The expected output is an exact copy of the lines from the one containing "The image size" to the final line below, minus any pictures.

Records from a collection:
◇ ◇ ◇ ◇

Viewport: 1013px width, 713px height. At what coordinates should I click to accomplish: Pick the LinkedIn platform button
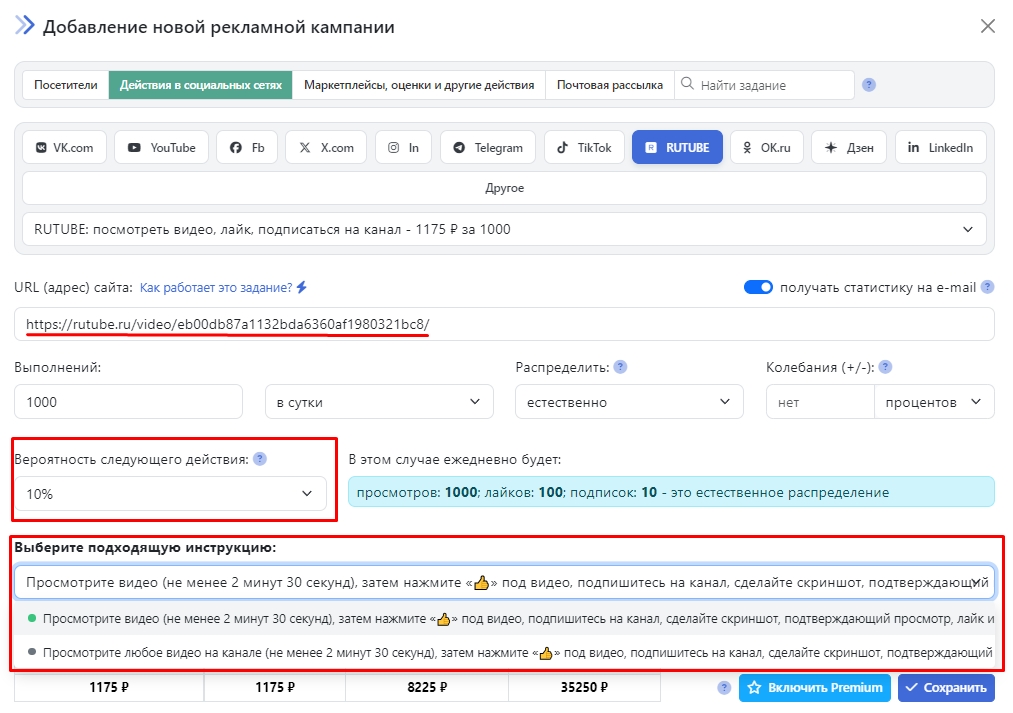940,147

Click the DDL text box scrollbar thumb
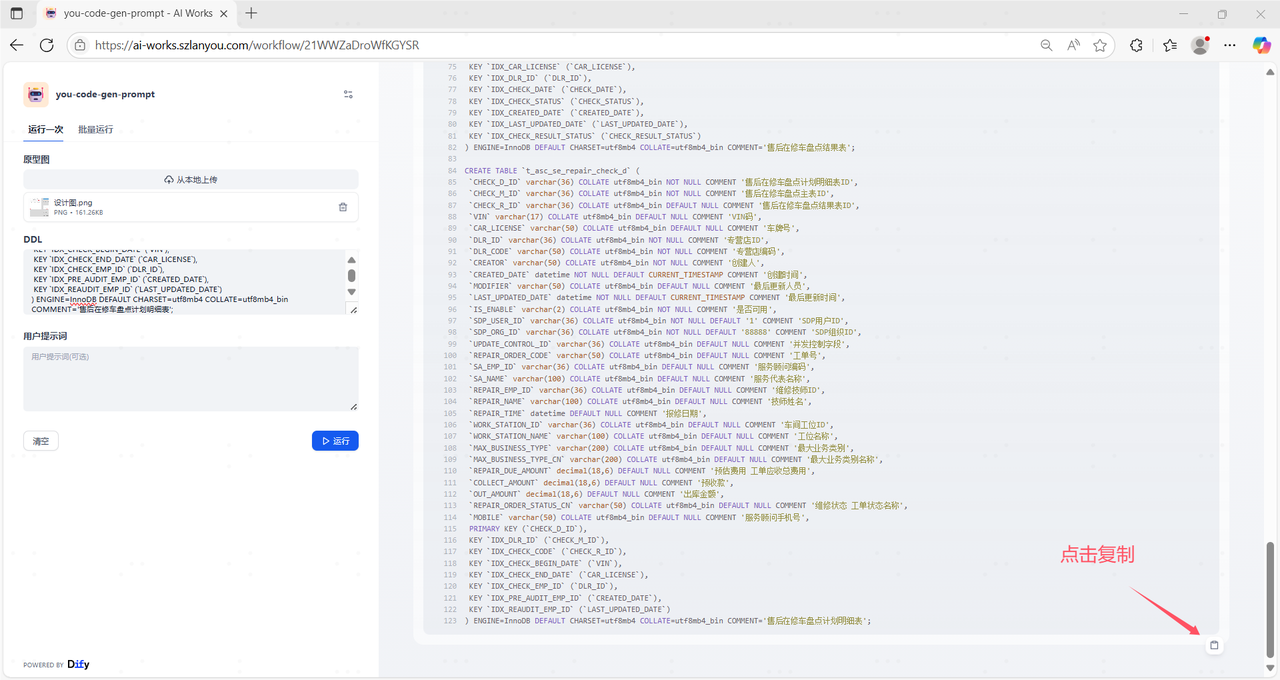pos(351,275)
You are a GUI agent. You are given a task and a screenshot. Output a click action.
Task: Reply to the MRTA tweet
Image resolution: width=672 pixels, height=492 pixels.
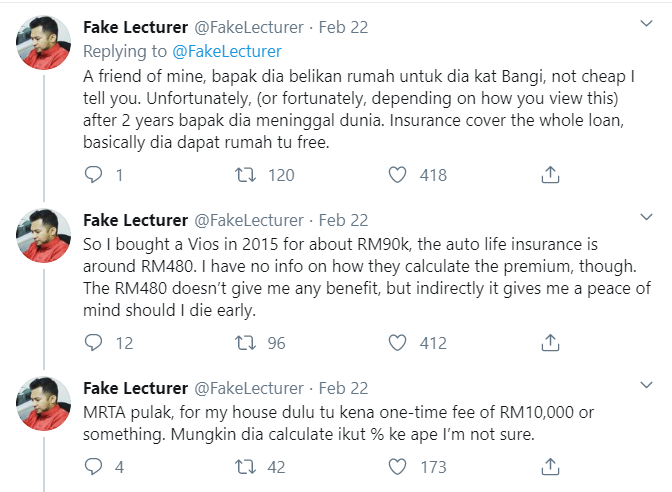point(95,466)
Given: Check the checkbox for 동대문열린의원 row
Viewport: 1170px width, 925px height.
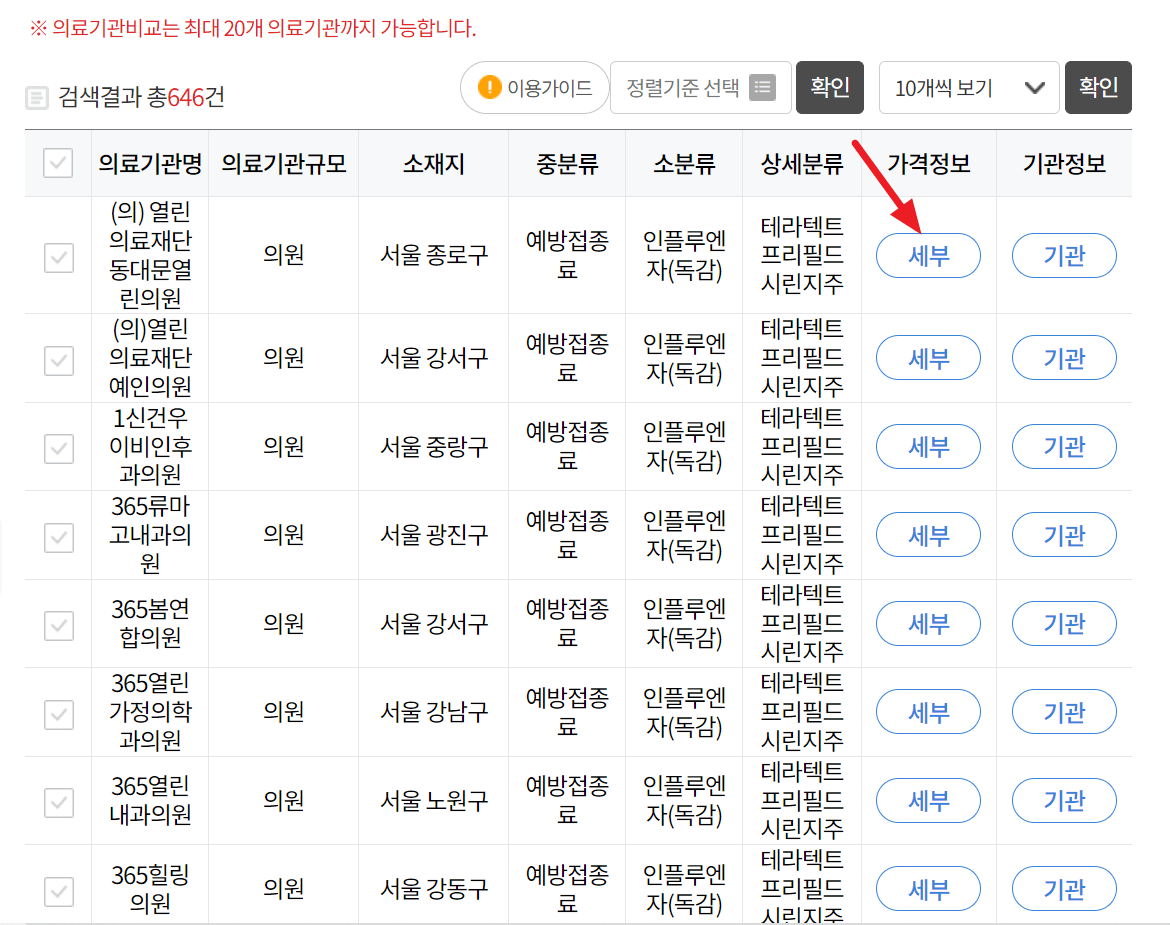Looking at the screenshot, I should 57,255.
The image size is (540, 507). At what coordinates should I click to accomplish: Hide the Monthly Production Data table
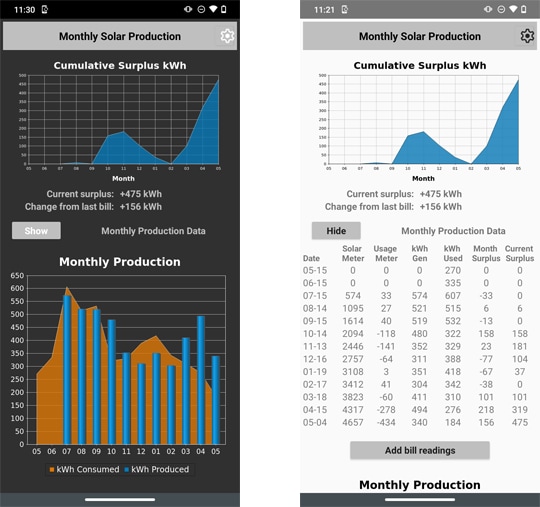[x=336, y=230]
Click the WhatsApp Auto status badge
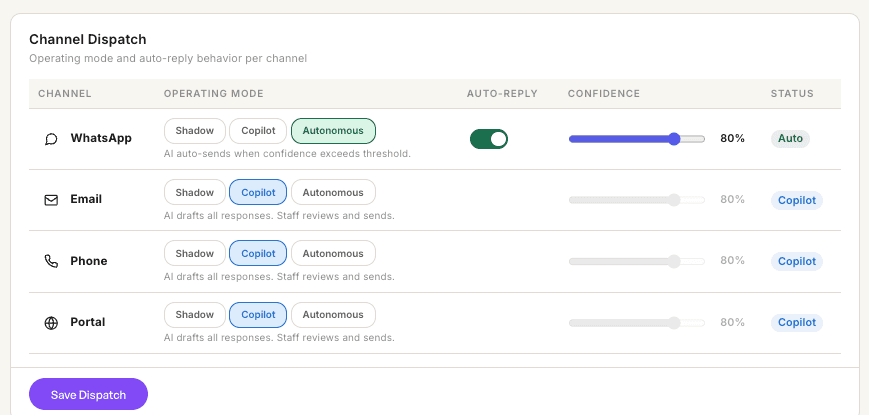Viewport: 869px width, 415px height. pyautogui.click(x=790, y=139)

◇ ◇ ◇ ◇

Solution below:
The image size is (540, 507). At what coordinates should I click to accomplish: Hide the Monthly Production Data table
[x=336, y=230]
Click the WhatsApp Auto status badge
Viewport: 869px width, 415px height. pyautogui.click(x=790, y=139)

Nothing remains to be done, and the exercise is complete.